§ **Supplied information**:

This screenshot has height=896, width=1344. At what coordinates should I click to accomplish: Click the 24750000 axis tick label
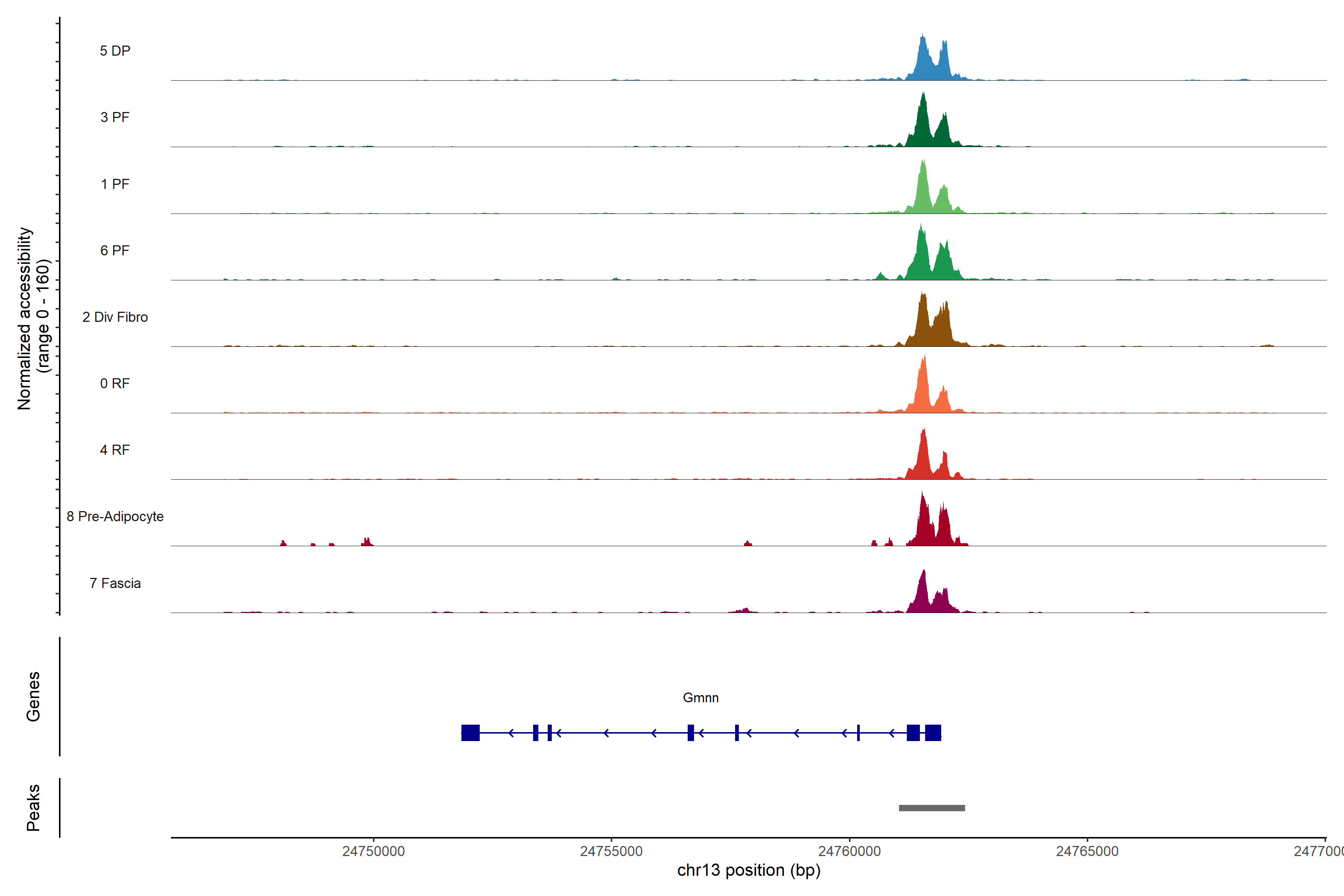coord(373,851)
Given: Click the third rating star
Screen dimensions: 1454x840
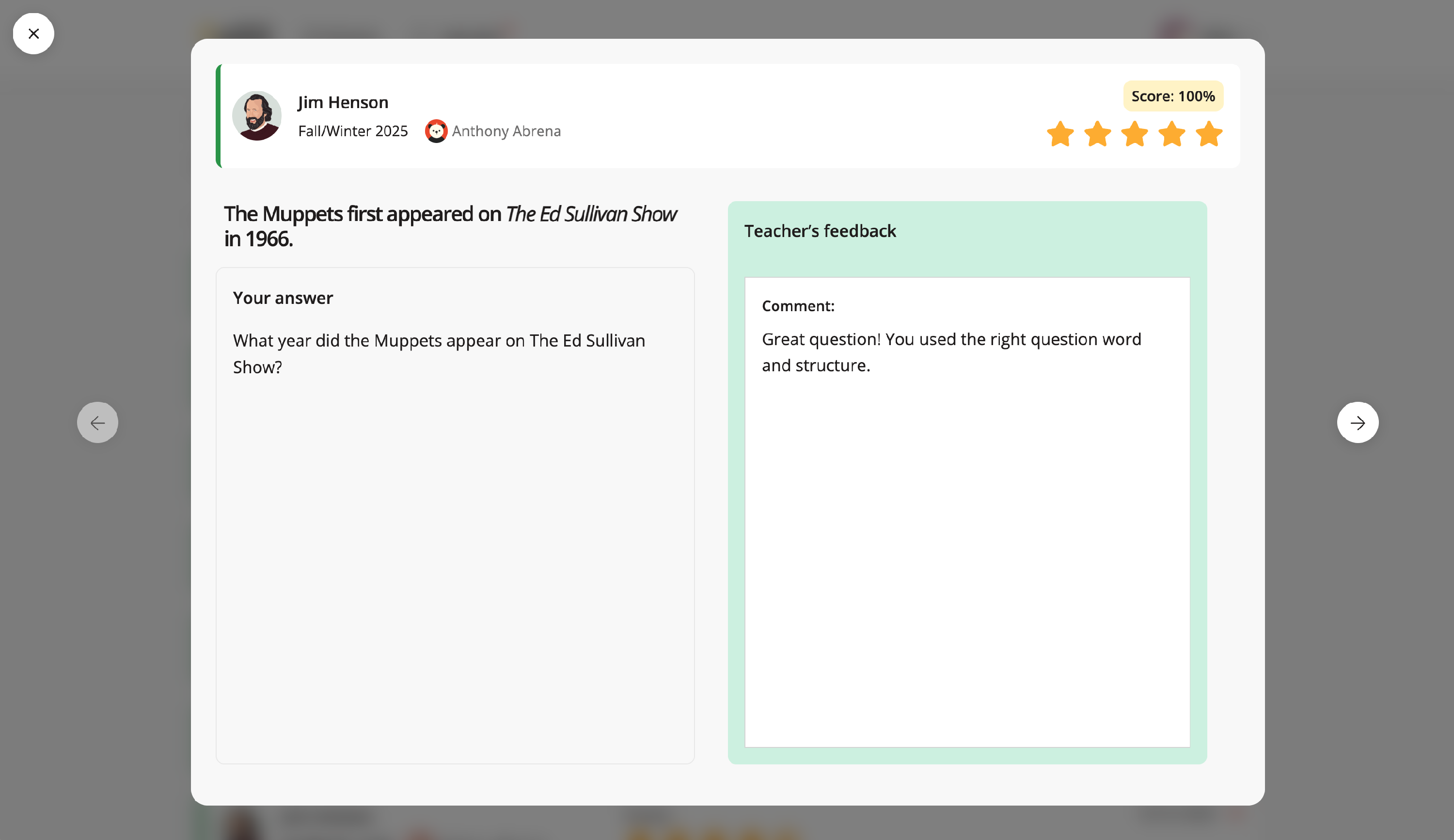Looking at the screenshot, I should point(1135,134).
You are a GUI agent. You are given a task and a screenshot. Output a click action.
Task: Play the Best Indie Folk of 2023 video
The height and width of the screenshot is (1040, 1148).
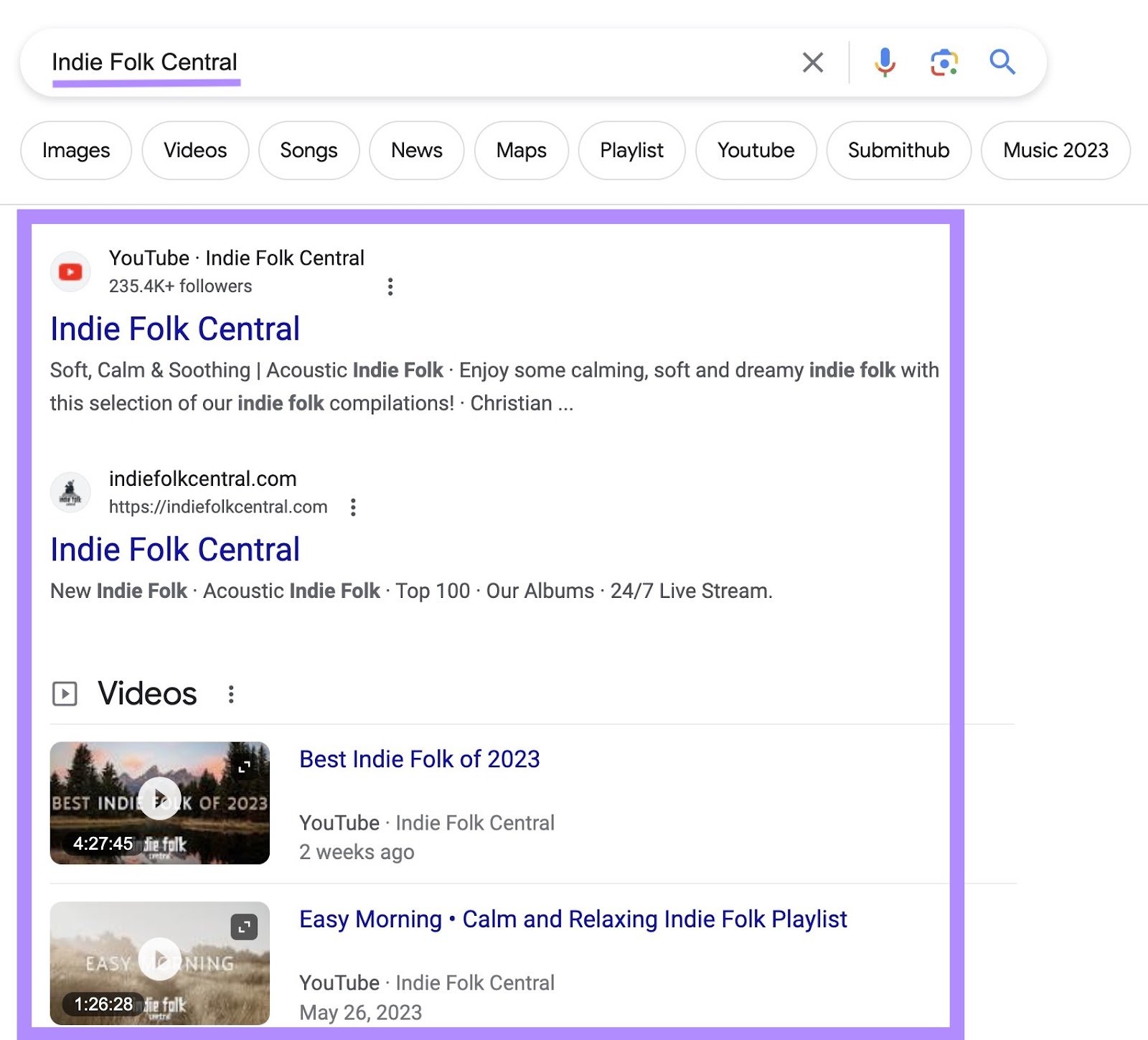coord(159,799)
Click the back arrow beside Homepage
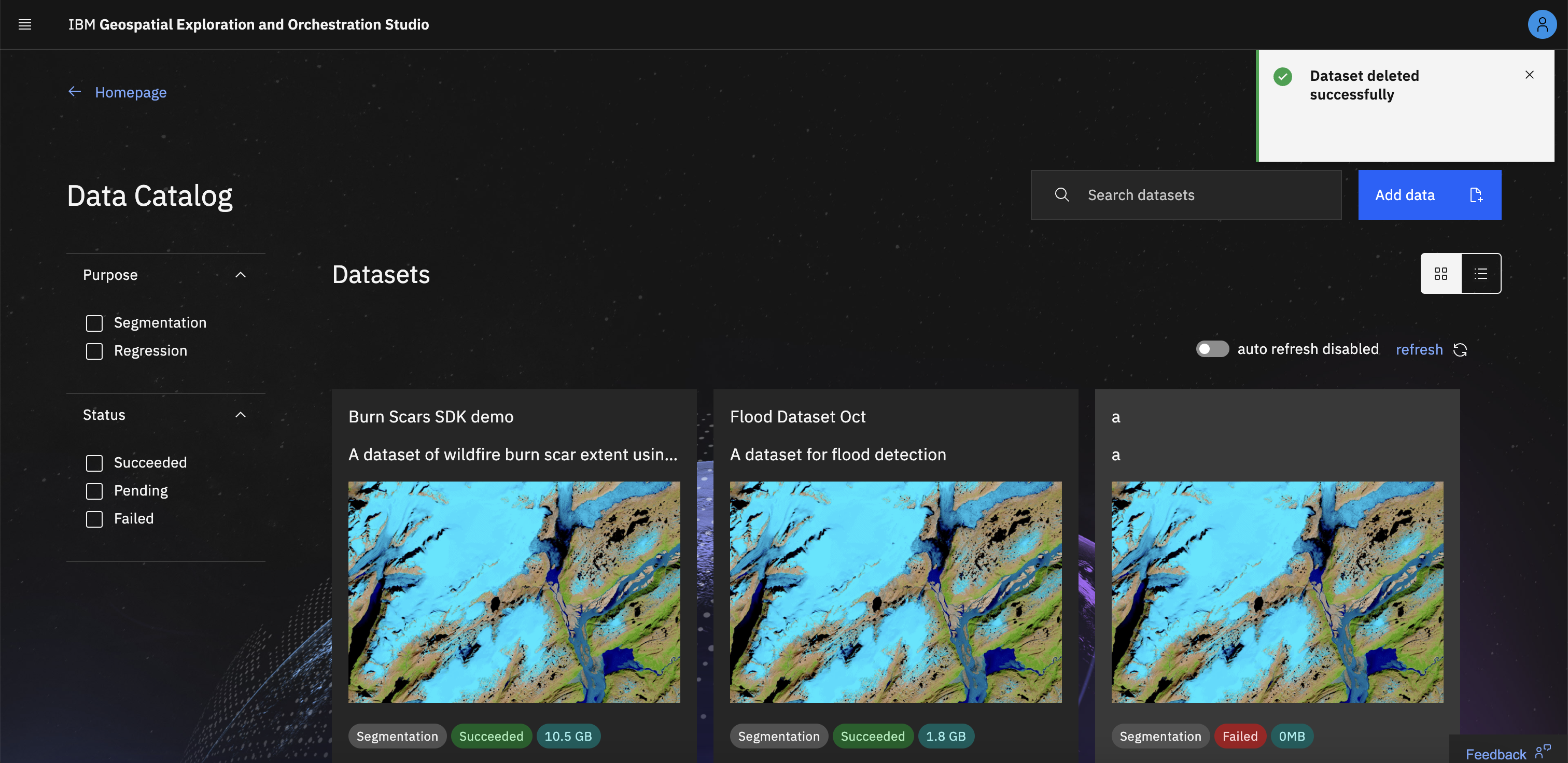 (x=75, y=92)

§ **Required work**: From the line containing "Given: Click the third rating star" down to the last line of the records above, repeat every line exactly and nothing else, dropping any pictures.

§ **Exercise answer**:
Given: Click the third rating star
Screen dimensions: 1454x840
Looking at the screenshot, I should point(1135,134).
You are a GUI agent. You are given a task and a screenshot. Output a click action.
Task: Play the Best Indie Folk of 2023 video
The height and width of the screenshot is (1040, 1148).
coord(159,799)
Click the back arrow beside Homepage
 (x=75, y=92)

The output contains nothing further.